Brano da leggere ::
• • • •

Amore...ma di quello!
30° Domenica del Tempo Ordinario anno A
(Es.22,20-26;sal.17;1Ts. 1,5c-10; Mt. 22,34-40)
Maestro, qual è il più grande comandamento della legge? ".
La domanda è volutamente insidiosa. Lo scriba, infatti, da buon studioso, sapeva perfettamente che, nella tradizione ebraica, il principale comandamento era l'osservanza del sabato: osservanza rispettata da Dio stesso (Gen 2,3; Es 20,11).Rispettare lo “shabbat” equivaleva all'adempimento di tutta la legge e la sua non osservanza comportava la pena di morte (Es 31,14). E Gesù, durante il sabato, aveva guarito degli infermi…perché l’amore per le persone viene prima della legge del sabato.(Mc.2,27) Il sospetto di trovarsi davanti ad un eretico era ben radicato nella mente del saccente dottore della Legge. Ma Cristo non era un pollo..Per l'ennesima volta cambia le carte in tavola e volge la situazione in suo favore. Ignora la domanda sui comandamenti e rilancia proponendo il cuore della fede ebraica che ogni buon credente recita, anche oggi, ogni giorno. Si tratta dello "shemah Israel" riportato in Dt 6,5: "Ascolta, Israele: il Signore è il nostro Dio, unico è il Signore. Tu amerai il Signore, tuo Dio, con tutto il cuore, con tutta l'anima e tutte le tue forze." Intenzionalmente, invece di "con tutte le tue forze", Gesù dice "con tutta la tua mente", in quanto con "forze" si intendevano i beni materiali dell'uomo, ciò che gli dava forza, consistenza, onore, rispettabilità. La forza era il suo avere; mentre "mente" indica la globalità dell'essere umano, ciò che lui è nel pensiero, nel suo modo di pensarsi, di pensare la vita, di pensare Dio e gli altri.
Da notare che nella versione greca si ha “nel cuore”. Amerai il Signore tuo Dio “in tutto il tuo cuore”: per dire che l’amore non è una norma, una regola, un dovere, ma una relazione con una persona vivente che deve pervadere tutta la persona. Dio non deve restare esterno a noi, ma deve abitare in noi, nella profondità del nostro essere, della nostra vita. Lo diceva anche Agostino: “ In interiore nomine habitat Veritas”, dove la “Veritas” dell’uomo e dell’Evangelo è proprio l’Amore che tutto ci pervade.

• • • •

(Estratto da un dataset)
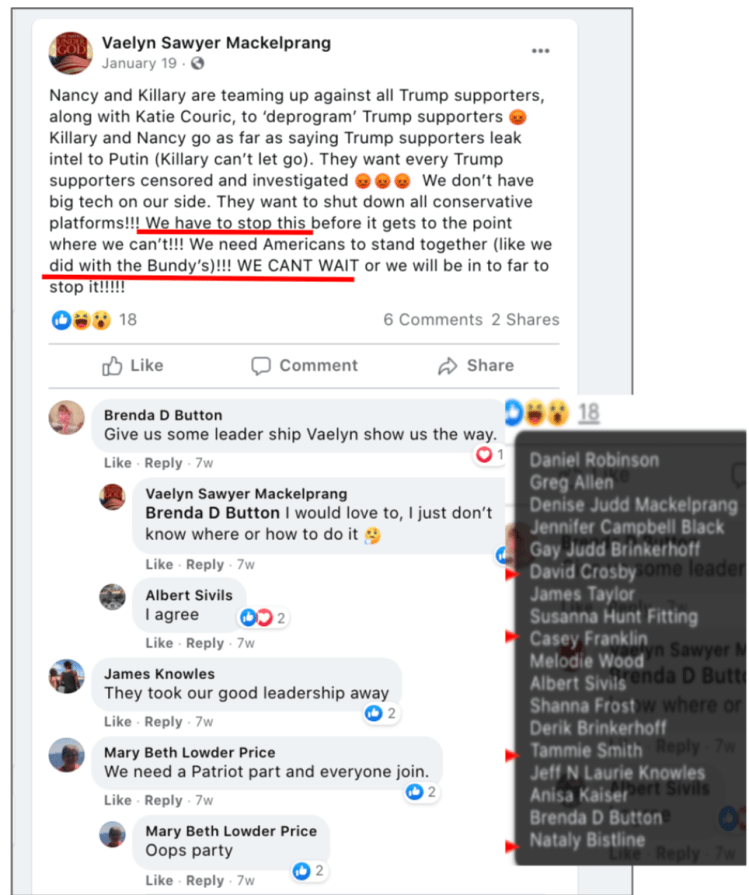
Task: Click the Share arrow button
Action: click(x=476, y=365)
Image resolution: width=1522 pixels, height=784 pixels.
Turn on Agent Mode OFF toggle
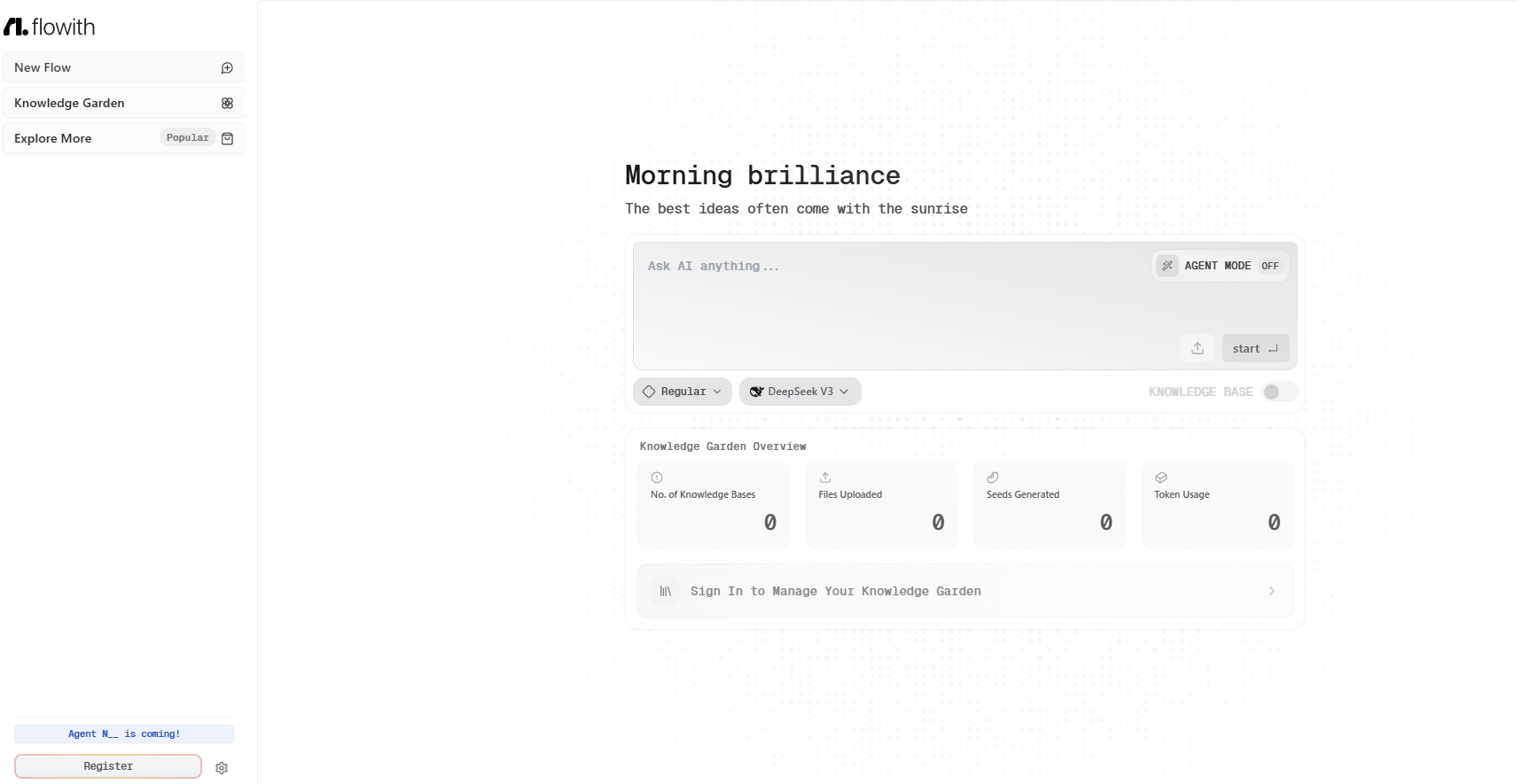[1269, 266]
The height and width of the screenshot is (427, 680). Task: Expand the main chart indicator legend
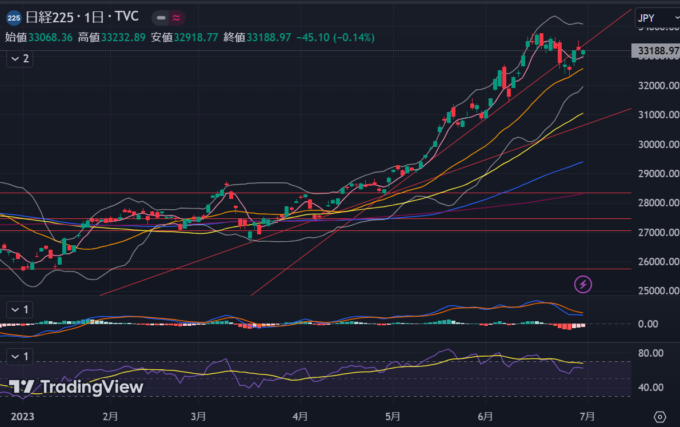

• • • •

Consegna ::
Nel brano da leggere, quale espressione usa Gesù al posto di "con tutte le tue forze"?

Risposta ::
Gesù dice "con tutta la tua mente".